* Work item:
Would you please copy every line below that includes the string "computer"?

*** Opening of Supplied data ***

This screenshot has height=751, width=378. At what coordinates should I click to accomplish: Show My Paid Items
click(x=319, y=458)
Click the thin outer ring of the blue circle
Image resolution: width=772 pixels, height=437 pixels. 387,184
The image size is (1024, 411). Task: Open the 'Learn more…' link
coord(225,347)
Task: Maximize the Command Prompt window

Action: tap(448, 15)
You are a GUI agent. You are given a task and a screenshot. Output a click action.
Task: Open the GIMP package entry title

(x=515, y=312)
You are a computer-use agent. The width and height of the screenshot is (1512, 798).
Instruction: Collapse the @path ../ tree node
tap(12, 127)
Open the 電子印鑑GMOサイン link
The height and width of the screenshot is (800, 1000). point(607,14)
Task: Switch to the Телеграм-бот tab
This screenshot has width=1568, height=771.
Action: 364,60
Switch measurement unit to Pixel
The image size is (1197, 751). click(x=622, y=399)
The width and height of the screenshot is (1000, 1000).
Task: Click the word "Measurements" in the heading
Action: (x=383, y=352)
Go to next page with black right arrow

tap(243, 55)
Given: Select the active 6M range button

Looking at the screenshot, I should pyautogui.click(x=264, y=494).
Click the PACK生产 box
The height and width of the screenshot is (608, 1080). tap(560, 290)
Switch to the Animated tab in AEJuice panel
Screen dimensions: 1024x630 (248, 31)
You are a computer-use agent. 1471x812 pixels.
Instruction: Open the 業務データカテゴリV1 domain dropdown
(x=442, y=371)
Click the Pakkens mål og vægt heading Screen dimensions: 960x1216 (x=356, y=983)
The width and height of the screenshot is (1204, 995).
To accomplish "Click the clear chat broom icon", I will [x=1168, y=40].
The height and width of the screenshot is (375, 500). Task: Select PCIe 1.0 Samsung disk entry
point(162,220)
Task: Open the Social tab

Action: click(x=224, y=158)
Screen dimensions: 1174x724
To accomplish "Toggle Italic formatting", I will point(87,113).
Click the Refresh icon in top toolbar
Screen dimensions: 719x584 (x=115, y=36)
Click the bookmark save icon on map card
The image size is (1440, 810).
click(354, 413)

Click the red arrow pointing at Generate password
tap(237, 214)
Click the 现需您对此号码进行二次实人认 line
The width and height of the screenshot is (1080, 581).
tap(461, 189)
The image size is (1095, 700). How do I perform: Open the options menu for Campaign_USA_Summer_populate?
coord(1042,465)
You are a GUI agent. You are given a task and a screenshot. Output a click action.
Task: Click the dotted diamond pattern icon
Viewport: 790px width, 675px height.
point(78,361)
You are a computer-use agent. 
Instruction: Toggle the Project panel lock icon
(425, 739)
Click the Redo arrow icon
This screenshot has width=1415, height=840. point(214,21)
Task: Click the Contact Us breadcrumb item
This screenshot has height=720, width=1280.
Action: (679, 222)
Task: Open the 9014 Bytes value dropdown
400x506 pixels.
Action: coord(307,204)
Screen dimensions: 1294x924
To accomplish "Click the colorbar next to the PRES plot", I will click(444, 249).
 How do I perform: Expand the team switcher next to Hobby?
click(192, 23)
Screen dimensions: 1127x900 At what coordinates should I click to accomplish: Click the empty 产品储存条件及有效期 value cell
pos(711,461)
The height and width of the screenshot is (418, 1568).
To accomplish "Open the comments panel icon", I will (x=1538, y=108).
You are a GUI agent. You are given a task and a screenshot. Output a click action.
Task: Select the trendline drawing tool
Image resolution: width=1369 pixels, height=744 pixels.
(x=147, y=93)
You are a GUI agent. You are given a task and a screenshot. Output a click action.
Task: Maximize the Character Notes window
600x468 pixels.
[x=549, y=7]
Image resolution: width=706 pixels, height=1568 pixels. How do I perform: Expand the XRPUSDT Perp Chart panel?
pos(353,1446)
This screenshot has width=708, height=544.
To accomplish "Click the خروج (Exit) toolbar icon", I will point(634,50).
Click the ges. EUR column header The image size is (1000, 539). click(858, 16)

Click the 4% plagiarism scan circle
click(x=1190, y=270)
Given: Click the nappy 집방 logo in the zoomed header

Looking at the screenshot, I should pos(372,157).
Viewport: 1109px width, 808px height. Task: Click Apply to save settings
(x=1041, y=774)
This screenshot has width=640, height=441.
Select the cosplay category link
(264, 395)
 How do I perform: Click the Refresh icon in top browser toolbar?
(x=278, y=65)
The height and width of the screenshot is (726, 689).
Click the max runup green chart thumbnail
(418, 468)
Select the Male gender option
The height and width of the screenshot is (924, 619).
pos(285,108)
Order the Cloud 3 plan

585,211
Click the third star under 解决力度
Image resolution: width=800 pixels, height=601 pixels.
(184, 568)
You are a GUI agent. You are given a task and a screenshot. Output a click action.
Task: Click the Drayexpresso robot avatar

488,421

*** Close of Supplied data ***

* Solution to the problem:
You are a computer-use agent. The width and height of the screenshot is (1512, 798).
You are a computer-use agent. 1471x812 pixels.
You are a computer-use agent. 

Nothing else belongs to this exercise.